SELECTED PASSAGE
Harold Albert Baker (born October 4, 1929) is a former United States district judge of the United States District Court for the Central District of Illinois, with chambers in Urbana, Illinois. He was originally appointed to the United States District Court for the Eastern District of Illinois in 1978 by Jimmy Carter and then reassigned to the newly-created Central District in 1979. He became a senior judge in 1994. He was also a judge of the United States Foreign Intelligence Surveillance Court until 2005.

Education and career
Born in 1929, in Mt. Kisco, New York, Baker attended Columbia University, then received an Artium Baccalaureus degree from the University of Illinois at Urbana–Champaign in 1951. He was in the United States Navy from 1951 to 1953, obtaining the rank of Lieutenant. He received a Juris Doctor from University of Illinois College of Law in 1956. He was in private practice of law in Champaign, Illinois, from 1956 to 1978, and was an adjunct faculty member of the University of Illinois College of Law from 1972 to 1978. He was senior counsel for the United States President's Commission on CIA activities within the United States in 1975.

AIM
Decide whether each statement agrees with the passage on Harold Albert Baker above, answering yes or no and quoting the words that decide it: (a) Baker was first appointed to the Central District of Illinois; (b) Baker served in the United States Navy before he received his law degree; (c) Baker earned his undergraduate degree from Columbia University.

MATERIAL
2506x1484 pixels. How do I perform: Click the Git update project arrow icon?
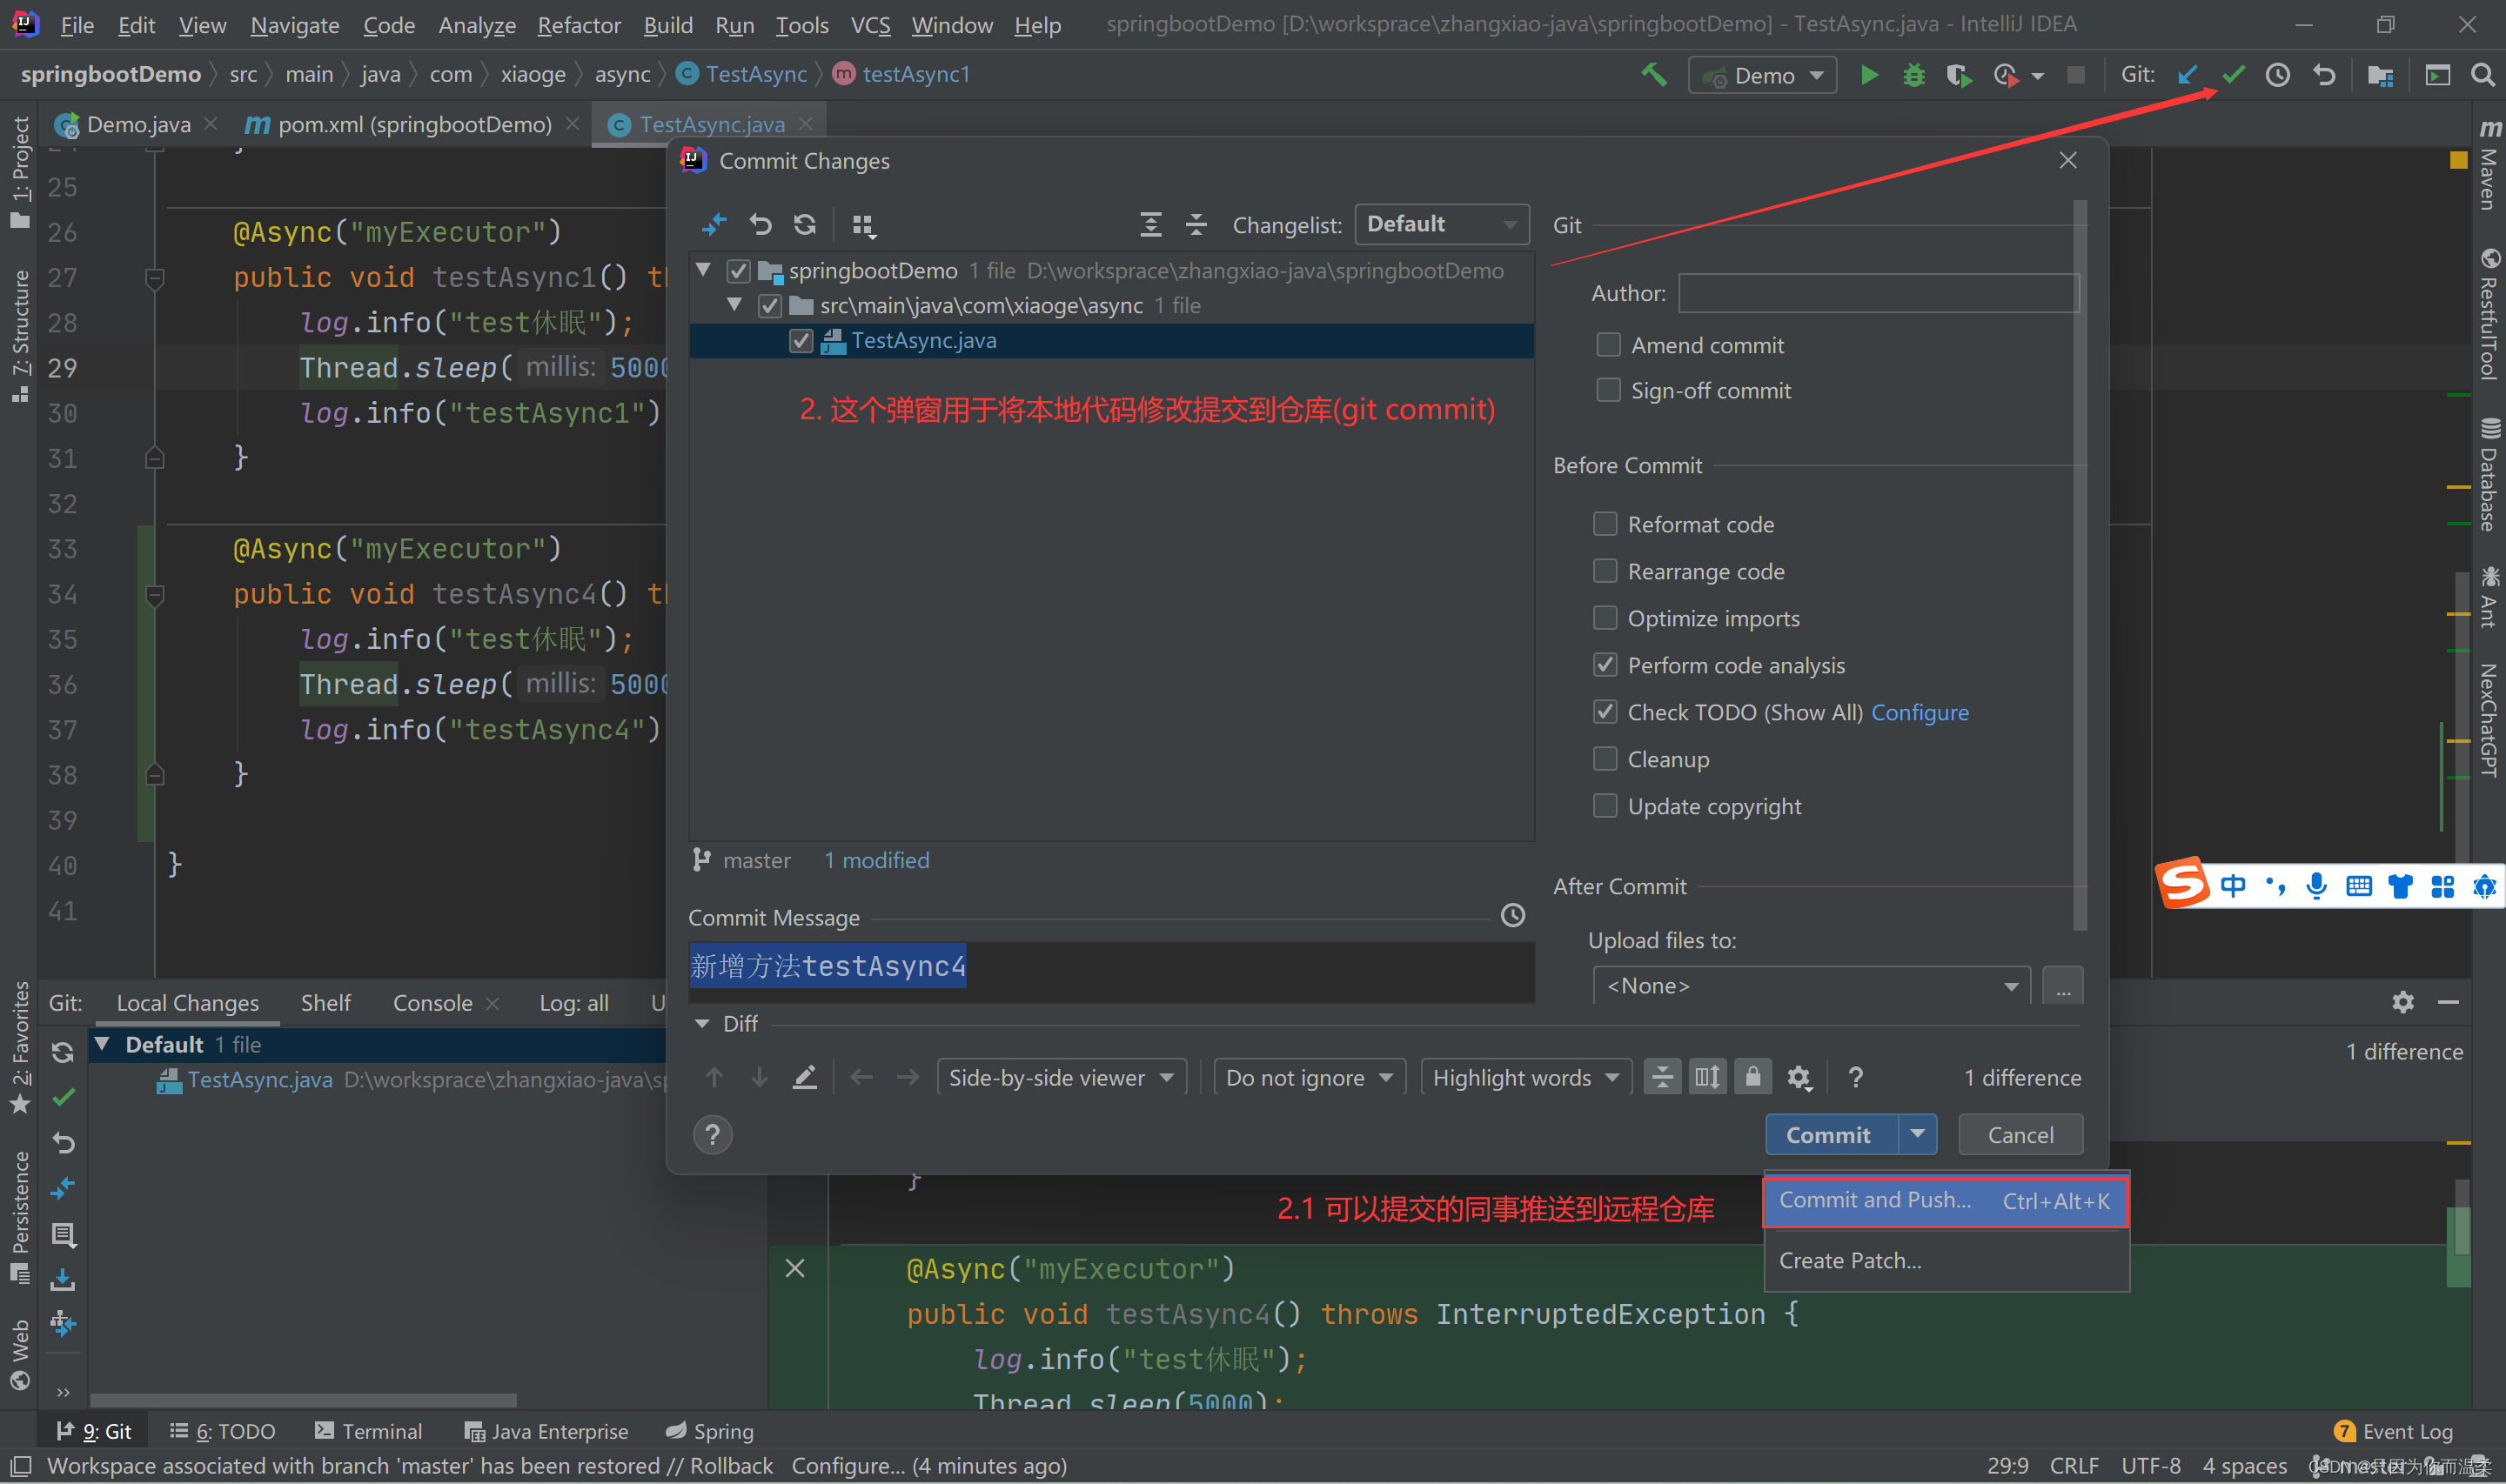pyautogui.click(x=2188, y=75)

SOLUTION TO THIS PROBLEM
(a) No: "He was originally appointed to the United States District Court for the Eastern District of Illinois in 1978"
(b) Yes: "He was in the United States Navy from 1951 to 1953" and "He received a Juris Doctor from University of Illinois College of Law in 1956."
(c) No: "received an Artium Baccalaureus degree from the University of Illinois at Urbana–Champaign in 1951"